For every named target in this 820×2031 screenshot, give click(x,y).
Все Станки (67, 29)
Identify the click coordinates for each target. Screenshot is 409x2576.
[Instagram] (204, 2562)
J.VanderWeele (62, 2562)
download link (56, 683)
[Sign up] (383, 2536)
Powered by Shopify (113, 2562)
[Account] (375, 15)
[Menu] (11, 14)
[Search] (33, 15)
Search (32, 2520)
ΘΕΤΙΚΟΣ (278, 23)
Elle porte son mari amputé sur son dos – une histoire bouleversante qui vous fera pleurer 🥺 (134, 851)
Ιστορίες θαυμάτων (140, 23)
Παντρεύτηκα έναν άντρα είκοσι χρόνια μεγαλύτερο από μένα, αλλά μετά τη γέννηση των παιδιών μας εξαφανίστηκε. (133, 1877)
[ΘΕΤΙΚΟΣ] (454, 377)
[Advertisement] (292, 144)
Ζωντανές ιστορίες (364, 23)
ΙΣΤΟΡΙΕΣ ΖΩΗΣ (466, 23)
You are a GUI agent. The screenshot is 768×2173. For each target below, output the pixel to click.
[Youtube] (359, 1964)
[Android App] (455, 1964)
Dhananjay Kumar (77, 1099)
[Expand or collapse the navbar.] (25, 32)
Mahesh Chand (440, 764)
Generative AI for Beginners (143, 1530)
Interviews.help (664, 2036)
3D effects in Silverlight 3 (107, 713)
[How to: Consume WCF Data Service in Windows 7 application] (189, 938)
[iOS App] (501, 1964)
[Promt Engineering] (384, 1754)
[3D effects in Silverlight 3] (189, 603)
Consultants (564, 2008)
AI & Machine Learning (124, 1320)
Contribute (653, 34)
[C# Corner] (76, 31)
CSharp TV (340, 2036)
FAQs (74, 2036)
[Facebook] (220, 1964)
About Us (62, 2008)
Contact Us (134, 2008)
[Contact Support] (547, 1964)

WHAT TO WORK ON: Copy task for the entries above: every line with the string "target".

FINISHED TASK:
For every named target in this 820×2031 screenshot, give click(x,y).
Identify the click coordinates for each target. Screenshot is 409x2576.
You are a GUI agent. The screenshot is 768×2173. For each target below, output the pixel to click.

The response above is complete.